### Given task 1:
From the page about the Skorbord instrument, quote the passage from "Thinking about this" up to and including "solve this issue.".

Skorbord
A Digital Instrument with a Staff-Inspired Interface
Within ten weeks, I sought to create an instrument that could help students learn to read music notation. This idea was inspired by a student of mine on the autism disorder spectrum, who was learning to recognize notes on a staff. Unfortunately, the traditional method of mapping both the pitch to an instrument’s keys (in our case piano keys) and to its representation on the staff was ineffective since he had an unconventional learning style.
Thinking about this problem more, I wondered in general why music notation had to be taught in this complicated way. Wouldn’t it help students, no matter their cognitive ability, if the instrument used to play musical scores looked exactly like the score itself? Then, wouldn’t the pitch-to-key mapping be less confusing? The note you see would be the note you play, which would then be the note you hear. Below, I describe the Skorbord, which is my attempt to solve this issue.

Figure 1: Skorbord Interface
It is a digital instrument played with two handhold note “stampers” which interact with an interface that resembles a musical staff. Not only can this instrument be used in a pedagogical setting, but with further work, it could be implemented as an alternative to the conventional, keyboard formatted MIDI controller, which is a possibility with performative and compositional implications.
Instrument Description
As mentioned, the instrument is played with two controllers which I call “note stampers” since the interaction evokes a stamping motion. When the stamp makes contact with the line or space on the staff interface, a sound is produced.

### Given task 2:
In the rows, take the lines from the line with "Given: Select the" up to and including the line with "Looking at the screenshot, I should tap(620, 76).", and swap "title portion" for "heading area" with everything else unchanged. Give only those lines, without the pictures.

### Raw records:
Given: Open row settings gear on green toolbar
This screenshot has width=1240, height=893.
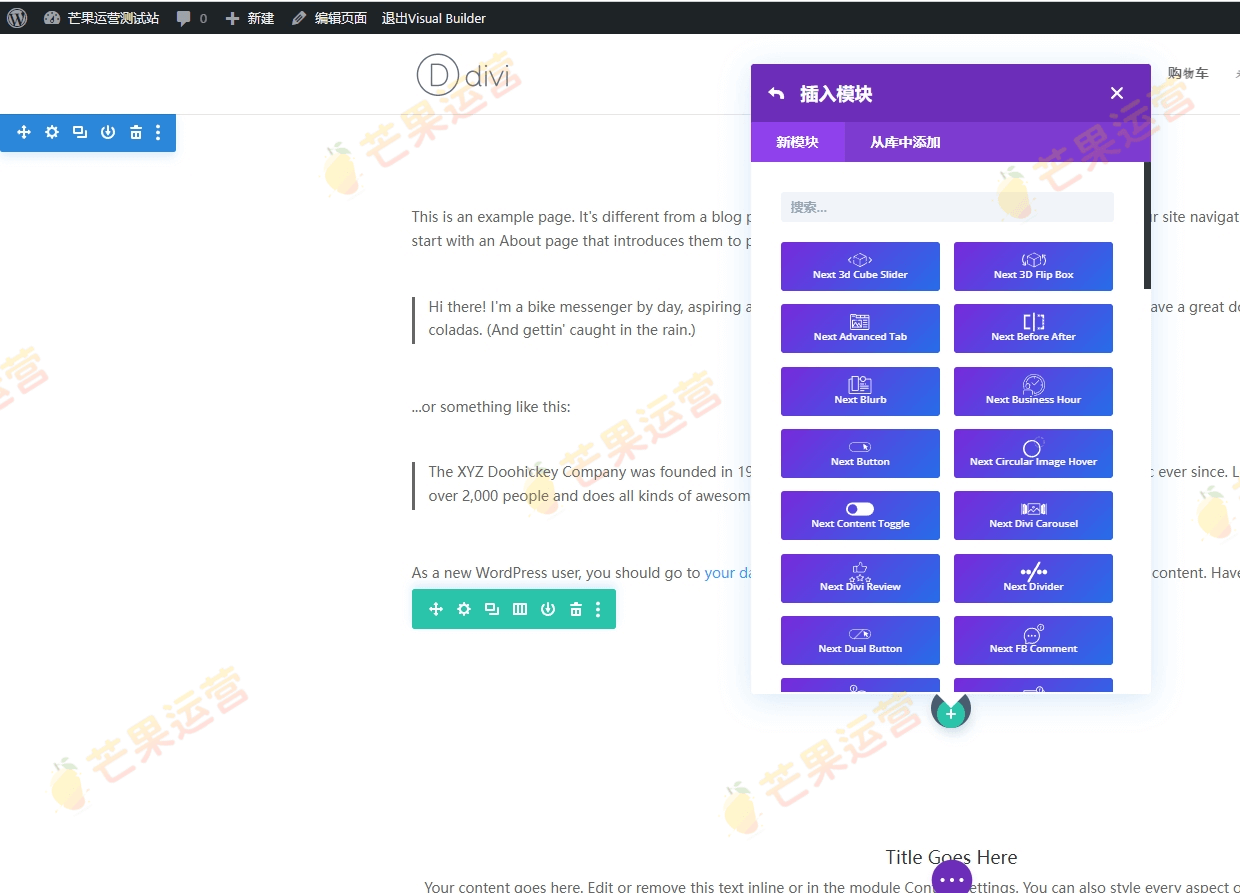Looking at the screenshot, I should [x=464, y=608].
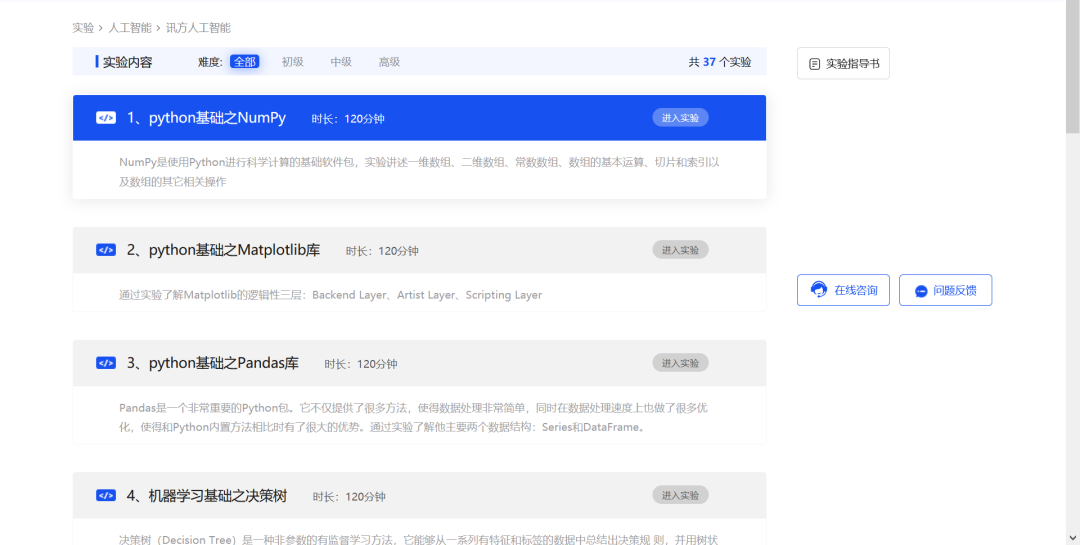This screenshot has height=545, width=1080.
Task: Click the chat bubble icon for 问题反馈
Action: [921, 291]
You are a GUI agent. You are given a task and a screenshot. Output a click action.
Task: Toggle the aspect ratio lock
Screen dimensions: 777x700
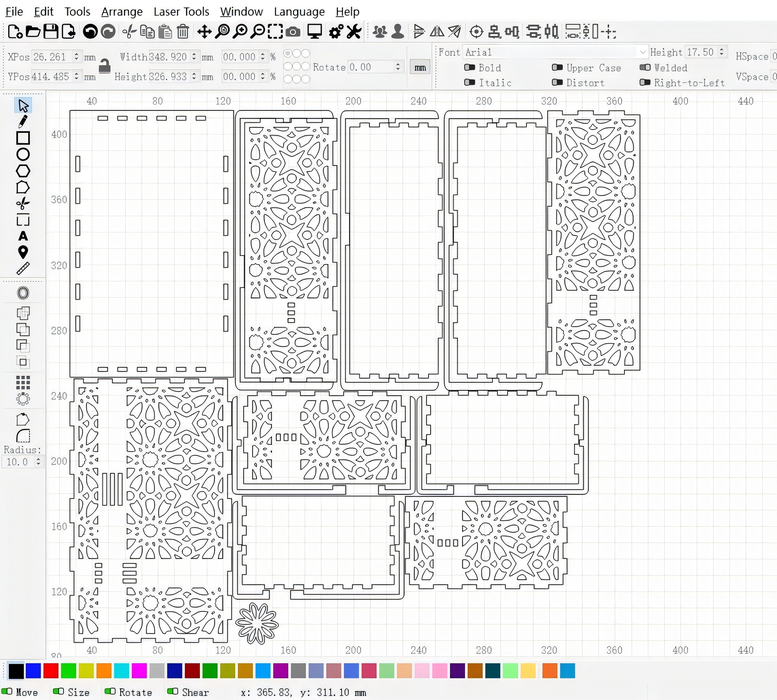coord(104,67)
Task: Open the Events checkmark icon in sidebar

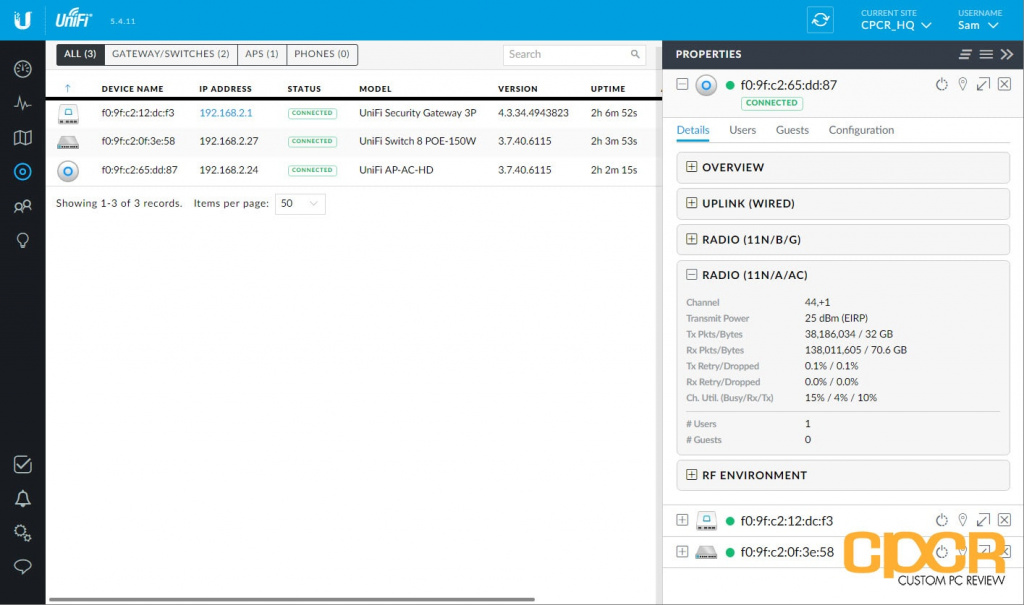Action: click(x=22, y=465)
---
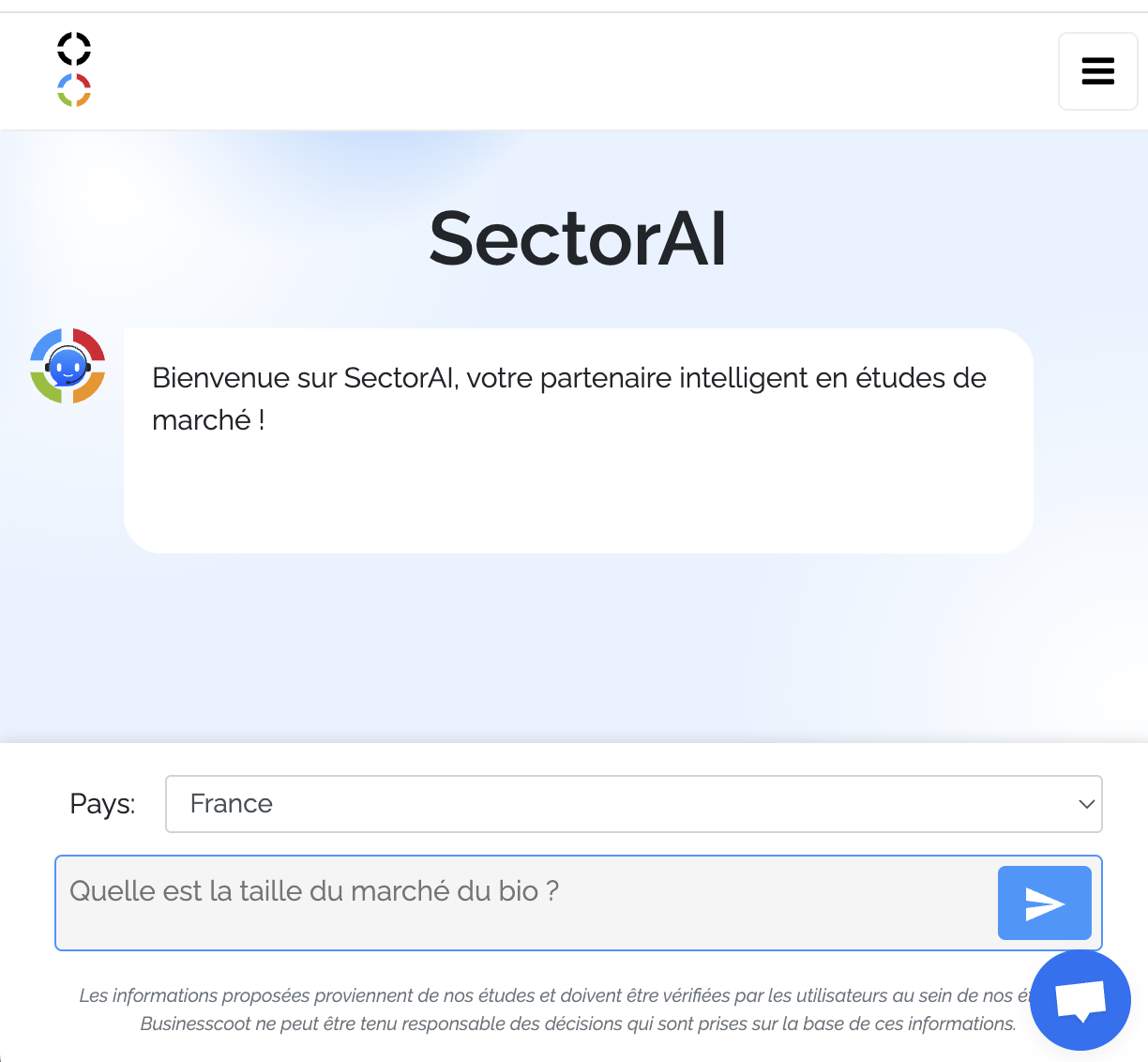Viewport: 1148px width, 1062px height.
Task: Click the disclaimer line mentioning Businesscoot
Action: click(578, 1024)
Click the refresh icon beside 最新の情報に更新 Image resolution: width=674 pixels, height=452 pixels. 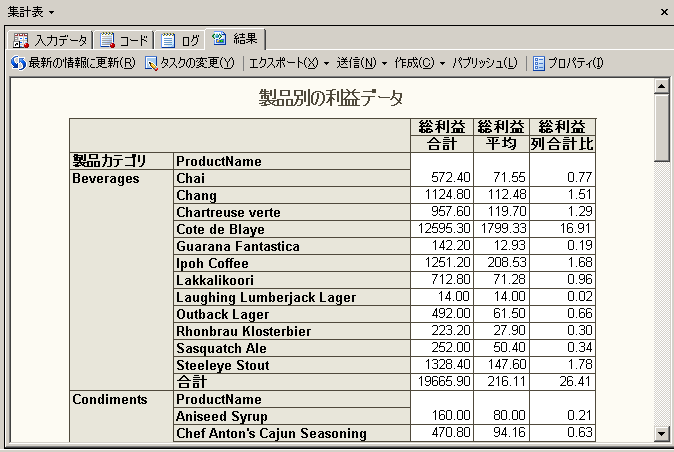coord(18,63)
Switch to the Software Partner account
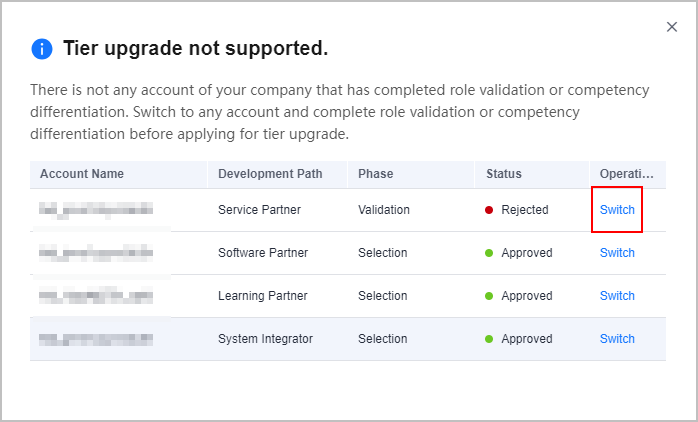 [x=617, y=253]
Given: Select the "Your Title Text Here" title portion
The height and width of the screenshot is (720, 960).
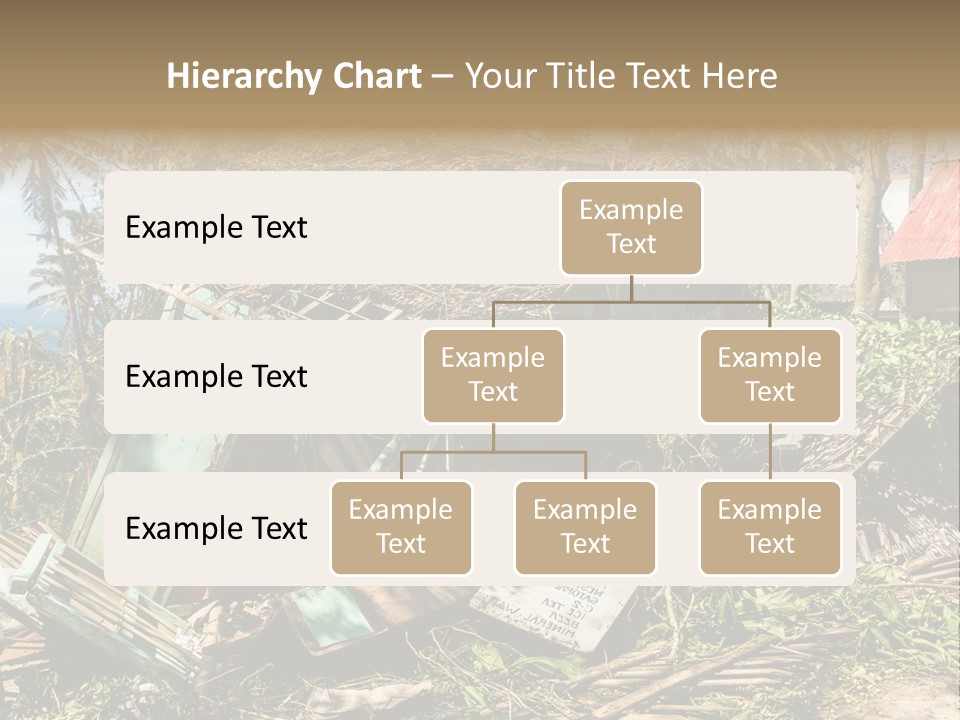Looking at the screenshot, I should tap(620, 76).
* * *
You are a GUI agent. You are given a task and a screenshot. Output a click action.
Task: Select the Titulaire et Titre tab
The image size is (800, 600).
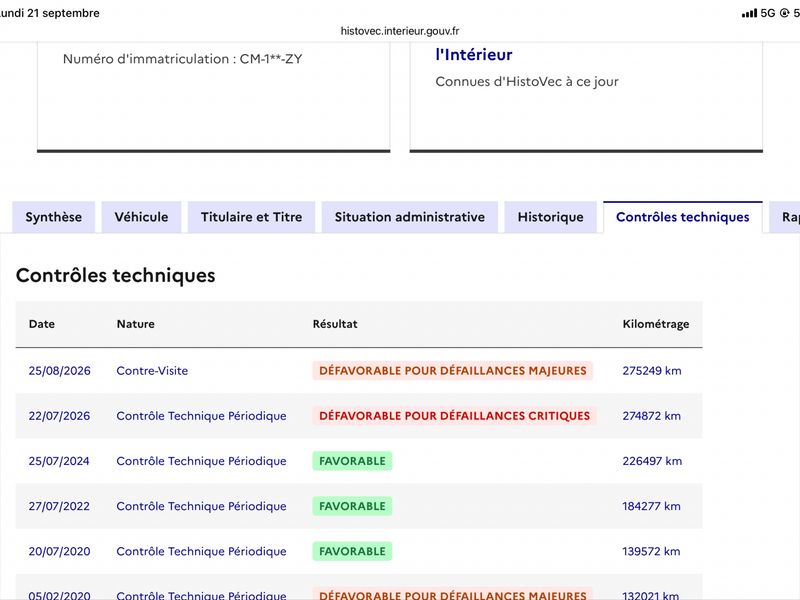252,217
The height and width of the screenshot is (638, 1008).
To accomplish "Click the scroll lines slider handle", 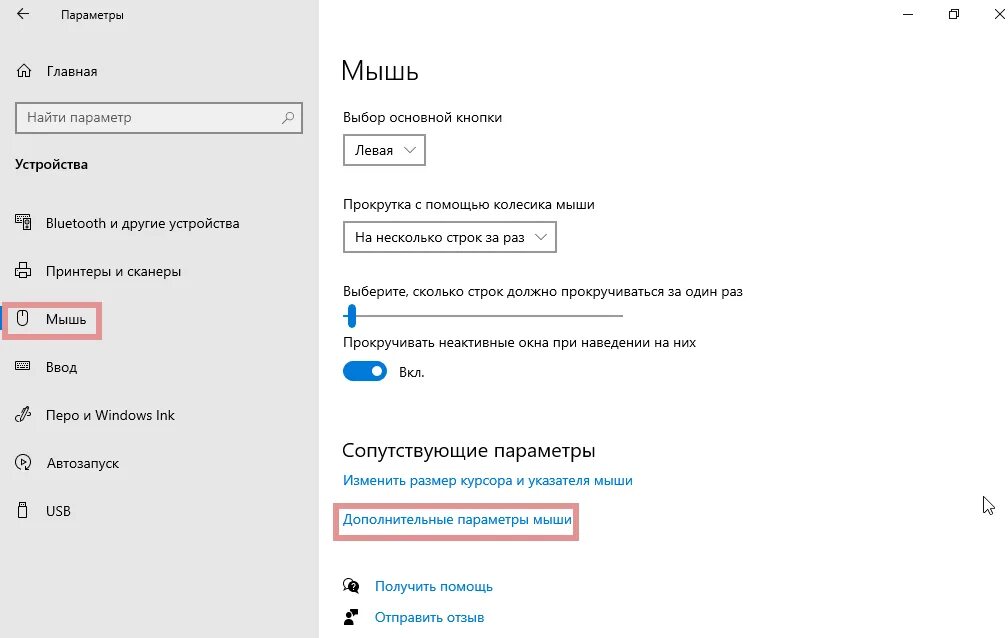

### Worked solution 1:
Thinking about this problem more, I wondered in general why music notation had to be taught in this complicated way. Wouldn’t it help students, no matter their cognitive ability, if the instrument used to play musical scores looked exactly like the score itself? Then, wouldn’t the pitch-to-key mapping be less confusing? The note you see would be the note you play, which would then be the note you hear. Below, I describe the Skorbord, which is my attempt to solve this issue.

### Worked solution 2:
Given: Select the "Your Title Text Here" heading area
The height and width of the screenshot is (720, 960).
Looking at the screenshot, I should tap(620, 76).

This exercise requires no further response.